Reproduce verbatim the lines of the records starting at the very first line and ending at the line containing "Looking at the screenshot, I should [x=1037, y=480].", including both of those lines.

>> BEGIN

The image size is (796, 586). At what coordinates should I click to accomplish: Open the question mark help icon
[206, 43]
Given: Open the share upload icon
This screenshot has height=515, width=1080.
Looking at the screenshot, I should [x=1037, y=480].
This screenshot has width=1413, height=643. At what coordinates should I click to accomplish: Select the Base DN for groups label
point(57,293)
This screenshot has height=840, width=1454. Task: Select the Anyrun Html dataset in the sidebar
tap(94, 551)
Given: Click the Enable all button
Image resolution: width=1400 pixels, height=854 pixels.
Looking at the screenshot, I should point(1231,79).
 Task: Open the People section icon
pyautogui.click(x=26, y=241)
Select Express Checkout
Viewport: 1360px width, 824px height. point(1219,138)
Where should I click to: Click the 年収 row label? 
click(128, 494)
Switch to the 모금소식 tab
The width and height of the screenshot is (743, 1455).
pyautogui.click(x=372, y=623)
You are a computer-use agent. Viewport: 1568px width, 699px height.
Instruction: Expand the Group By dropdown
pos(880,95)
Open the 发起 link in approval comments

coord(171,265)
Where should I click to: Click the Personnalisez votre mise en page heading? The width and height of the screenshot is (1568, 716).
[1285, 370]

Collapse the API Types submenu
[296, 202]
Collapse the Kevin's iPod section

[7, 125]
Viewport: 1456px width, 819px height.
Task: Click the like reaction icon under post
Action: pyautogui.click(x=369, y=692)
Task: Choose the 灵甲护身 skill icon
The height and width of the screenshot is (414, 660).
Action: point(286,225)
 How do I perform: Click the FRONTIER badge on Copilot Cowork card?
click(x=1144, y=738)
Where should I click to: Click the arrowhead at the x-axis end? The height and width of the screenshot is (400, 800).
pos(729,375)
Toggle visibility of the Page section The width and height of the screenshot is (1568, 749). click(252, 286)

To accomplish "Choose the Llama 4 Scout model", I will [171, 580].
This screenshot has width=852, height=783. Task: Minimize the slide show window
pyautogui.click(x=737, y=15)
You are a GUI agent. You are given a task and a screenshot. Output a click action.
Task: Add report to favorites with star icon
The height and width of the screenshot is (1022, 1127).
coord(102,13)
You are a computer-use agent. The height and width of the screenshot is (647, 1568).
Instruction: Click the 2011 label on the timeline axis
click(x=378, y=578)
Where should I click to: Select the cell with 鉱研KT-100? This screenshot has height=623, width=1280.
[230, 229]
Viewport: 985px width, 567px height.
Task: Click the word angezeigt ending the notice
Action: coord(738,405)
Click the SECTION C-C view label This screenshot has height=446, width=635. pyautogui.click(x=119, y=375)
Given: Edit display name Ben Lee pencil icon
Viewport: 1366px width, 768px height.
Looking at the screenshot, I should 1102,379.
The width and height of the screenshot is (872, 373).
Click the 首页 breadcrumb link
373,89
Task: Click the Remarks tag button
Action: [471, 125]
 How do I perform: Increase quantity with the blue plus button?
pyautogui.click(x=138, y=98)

>> END

### Task solution
The image size is (796, 586). At what coordinates should I click to accomplish: Open the question mark help icon
[206, 43]
Given: Open the share upload icon
This screenshot has height=515, width=1080.
Looking at the screenshot, I should [x=1037, y=480].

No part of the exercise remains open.